Sunday, March 31, 2024

François Truffaut | Domicile Conjugal (Bed and Board) / 1970, USA 1971

send me no flowers

by Douglas Messerli

 

François Truffaut, Claude de Givray, and Bernard Revon (screenplay), François Truffaut (director) Domicile Conjugal (Bed and Board) / 1970, USA 1971

 

In Bed and Breakfast—which might have been better translated as something like “The Married Couple’s House”—is the fourth in the series of Truffaut’s films featuring his loveable character Antoine Doinel (Jean-Pierre Léaud). In this installment, Antoine has finally married to a lover from the previous film, Stolen Kisses, Christine (Claude Jade). If, as Roger Ebert suggested, we might have expected him to grow up as a special and gifted figure given his youthful life on the streets, he is now fully one of the bourgeois, happily ensconced in conjugal life and working at a job that is at least moving in the direction of the artistic life he will eventually embrace—although even if his artistry here is all about pretense. Working for a nearby flower-seller, Antoine is kept busy dying carnations red and blue, and attempting to discover new mixes and methods to give customers the colors they desire.


   He and Christine live in a noisy courtyard apartment, with neighbors like a practicing opera tenor (Daniel Boulanger); another who refuses to leave his apartment until Petain is dead and buried, who calls down his messages to Antoine in a booming voice; and a nearby bar maid, who is clearly desperate in her attempts to get Antoine into her bed. Without a telephone, the couple must involve the local bar and their clientele in their everyday communications, and they live, accordingly, in a world a whistles, hoots, and shouts. Adding to this cacophony is Christine, who, being closer to a true artist—a violinist—brings in money by teaching children how to play, despite their mothers’ sometimes purposeful forgetfulness to pay her.

     In fact, one of the running gags of the film—which unfortunately are far too preponderate—is how acquaintances financially take advantage of the friendly couple, particularly of Antoine, by asking for loans which they promise to, but obviously will never pay back.

    Yet it hardly seems to trouble the couple that who pacifically survive on very little: they dine with Christine’s loving parents quite often, and when, at one point late in the film, they run out of food, they dine on their baby’s supper, feeding each other like the children they both still are, spoonfuls of mashed apples and other fruits. In short, they get on the way many young couples do, taking joy in their own slightly bohemian life while basking in the light of each other’s open love.

  

   When Antoine’s flower-dyeing business fails, he, through a series of accidental misunderstandings, is hired by an American manufacturer who, evidently to represent his business interests to clients, has created a toy ocean, replete with industrially-based harbors and other portside constructions through which Antoine is asked, in his new position, to maneuver toy cargo ships and other ocean-going vessels by remote control. He is, after all, as the film signals, still a child at heart.
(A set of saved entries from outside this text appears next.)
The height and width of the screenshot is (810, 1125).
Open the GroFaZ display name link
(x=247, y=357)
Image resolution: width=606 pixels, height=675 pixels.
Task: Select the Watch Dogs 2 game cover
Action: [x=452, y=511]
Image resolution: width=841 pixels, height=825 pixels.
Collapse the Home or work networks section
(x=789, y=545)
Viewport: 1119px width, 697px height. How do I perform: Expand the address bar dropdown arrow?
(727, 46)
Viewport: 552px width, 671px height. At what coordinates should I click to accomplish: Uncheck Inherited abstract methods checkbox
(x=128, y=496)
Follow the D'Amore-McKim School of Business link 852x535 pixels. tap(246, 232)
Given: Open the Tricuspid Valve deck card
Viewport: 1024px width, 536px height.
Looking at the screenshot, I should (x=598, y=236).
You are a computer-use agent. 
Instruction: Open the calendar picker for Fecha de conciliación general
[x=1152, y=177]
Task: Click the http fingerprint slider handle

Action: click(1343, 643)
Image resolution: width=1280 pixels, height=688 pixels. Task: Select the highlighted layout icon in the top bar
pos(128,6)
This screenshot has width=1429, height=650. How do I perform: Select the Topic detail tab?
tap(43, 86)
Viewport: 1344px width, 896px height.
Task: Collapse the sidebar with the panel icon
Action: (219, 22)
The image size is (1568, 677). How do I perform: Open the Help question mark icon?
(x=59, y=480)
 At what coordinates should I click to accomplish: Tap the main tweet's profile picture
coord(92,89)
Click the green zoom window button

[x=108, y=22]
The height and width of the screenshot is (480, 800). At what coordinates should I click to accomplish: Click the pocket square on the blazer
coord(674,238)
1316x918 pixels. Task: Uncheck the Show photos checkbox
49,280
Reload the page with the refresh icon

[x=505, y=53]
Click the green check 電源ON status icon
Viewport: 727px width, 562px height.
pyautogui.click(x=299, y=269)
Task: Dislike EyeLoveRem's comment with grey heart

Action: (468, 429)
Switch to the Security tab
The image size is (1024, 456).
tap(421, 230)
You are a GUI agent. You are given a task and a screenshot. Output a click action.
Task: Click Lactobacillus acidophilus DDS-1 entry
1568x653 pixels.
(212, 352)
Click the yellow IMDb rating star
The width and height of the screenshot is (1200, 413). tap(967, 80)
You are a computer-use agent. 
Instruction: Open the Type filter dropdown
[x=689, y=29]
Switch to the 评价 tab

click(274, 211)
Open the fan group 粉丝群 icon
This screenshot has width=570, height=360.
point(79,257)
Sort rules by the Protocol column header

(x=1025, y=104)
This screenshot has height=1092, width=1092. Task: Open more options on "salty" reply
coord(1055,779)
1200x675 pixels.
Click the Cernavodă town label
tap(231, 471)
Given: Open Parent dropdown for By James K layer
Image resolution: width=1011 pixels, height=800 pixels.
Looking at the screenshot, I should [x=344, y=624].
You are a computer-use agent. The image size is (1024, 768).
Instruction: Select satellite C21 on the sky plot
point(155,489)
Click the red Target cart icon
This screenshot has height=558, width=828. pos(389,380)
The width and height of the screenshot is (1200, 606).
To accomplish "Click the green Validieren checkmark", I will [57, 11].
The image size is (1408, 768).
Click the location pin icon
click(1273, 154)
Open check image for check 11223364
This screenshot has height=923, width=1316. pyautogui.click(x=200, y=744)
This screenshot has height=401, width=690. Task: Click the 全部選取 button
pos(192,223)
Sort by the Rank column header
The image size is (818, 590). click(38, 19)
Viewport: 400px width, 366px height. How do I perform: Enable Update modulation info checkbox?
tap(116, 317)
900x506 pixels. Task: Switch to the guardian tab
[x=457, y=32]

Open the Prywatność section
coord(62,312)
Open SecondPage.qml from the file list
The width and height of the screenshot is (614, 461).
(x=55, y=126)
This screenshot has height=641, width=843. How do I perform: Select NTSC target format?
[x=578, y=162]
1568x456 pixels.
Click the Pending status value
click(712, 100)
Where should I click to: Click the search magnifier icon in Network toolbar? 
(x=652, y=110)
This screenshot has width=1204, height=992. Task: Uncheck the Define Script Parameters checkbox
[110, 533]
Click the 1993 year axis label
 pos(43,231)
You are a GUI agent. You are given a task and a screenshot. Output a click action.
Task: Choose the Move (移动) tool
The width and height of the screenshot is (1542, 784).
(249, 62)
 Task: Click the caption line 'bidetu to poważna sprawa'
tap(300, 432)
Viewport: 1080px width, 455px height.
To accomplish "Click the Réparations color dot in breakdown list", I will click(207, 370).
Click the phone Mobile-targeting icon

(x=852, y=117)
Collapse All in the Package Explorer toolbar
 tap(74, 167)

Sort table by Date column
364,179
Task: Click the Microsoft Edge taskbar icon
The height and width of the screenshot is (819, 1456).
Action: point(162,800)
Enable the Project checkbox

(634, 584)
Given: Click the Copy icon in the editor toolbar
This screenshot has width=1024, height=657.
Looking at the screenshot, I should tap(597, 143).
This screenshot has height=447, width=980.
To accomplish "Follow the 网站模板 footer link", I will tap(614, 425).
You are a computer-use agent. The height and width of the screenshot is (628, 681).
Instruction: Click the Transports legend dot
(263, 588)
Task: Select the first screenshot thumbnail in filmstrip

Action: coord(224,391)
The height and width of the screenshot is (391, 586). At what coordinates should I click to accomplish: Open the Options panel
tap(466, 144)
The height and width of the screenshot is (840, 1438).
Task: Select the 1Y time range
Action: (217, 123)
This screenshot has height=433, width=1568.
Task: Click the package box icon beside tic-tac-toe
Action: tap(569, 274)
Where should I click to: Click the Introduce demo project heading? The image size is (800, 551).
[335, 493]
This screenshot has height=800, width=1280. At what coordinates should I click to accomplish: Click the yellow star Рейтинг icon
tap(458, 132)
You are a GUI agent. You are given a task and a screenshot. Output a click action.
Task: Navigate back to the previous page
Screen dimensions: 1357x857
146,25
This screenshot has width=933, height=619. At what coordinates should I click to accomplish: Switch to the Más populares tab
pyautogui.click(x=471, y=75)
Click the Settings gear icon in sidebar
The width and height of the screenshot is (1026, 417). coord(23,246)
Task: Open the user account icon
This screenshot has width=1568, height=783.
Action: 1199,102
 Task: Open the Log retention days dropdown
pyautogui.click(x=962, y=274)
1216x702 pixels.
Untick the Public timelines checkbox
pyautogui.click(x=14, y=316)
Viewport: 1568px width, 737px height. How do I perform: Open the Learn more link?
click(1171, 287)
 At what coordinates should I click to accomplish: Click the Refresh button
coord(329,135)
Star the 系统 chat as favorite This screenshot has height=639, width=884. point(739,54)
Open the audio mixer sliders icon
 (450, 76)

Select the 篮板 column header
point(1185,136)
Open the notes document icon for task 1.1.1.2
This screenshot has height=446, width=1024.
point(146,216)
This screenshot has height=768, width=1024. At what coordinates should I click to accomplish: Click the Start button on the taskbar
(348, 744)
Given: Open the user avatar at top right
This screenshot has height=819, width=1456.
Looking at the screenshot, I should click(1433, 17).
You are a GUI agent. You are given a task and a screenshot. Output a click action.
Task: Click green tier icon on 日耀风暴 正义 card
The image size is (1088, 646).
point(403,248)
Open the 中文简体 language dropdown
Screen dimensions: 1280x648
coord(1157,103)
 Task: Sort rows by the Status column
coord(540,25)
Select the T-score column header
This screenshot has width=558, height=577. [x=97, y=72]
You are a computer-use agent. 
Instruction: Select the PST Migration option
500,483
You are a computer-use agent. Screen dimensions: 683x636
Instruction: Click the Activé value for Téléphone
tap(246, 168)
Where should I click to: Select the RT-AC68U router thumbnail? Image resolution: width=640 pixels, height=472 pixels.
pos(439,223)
     And while he truly loves Christine, he not yet cured himself of his wandering eye, which catches the returned glance of a Japanese tourist, Kyoko (Hiroko Berghauer) who visits his facility, accidentally (?) dropping her bracelet into the miniature ocean which he oversees. Fascinated by her, Antoine retrieves the bracelet and returns it to her. Kyoko is just as determined to get Antoine into bed as his neighborly bar maid, and, acting out with geisha-like modesty—we get a glimpse of another version of her personality as, dressed a leather skirt and open blouse, she tells her roommate, in Japanese only, to get out so she can have the man to herself—plots to get Antoine into the sack.  Before you can say “domo arigato” she has succeeded. And soon after the birth of their child, Alphonse (a name willfully changed from her desired choice by Antoine) Christine begins to suspect as much—only to have the entire affair revealed as a bouquet of flowers Kyoko has sent to Antoine, blooms, the small rolled messages she has hidden within the closed blossoms, spilling out onto the dining table.


   Furious with the turn of events, Christine behaves not at all like an accommodating French housewife, but banishes her husband from her bed—and ultimately from her daily life. Soon bored with his mistress, Antoine would love to return, but Christine remains uncertain; and, by film’s end, even if a temporary reconcilement has appeared to have occurred, we know that the relationship can longer last. Antoine has related to the gifted Christine as a sister, a lover, and a mother, but forgotten that she would love to be simply his wife.

    

Los Angeles, May 9, 2015

Reprinted from World Cinema Review (May 2015).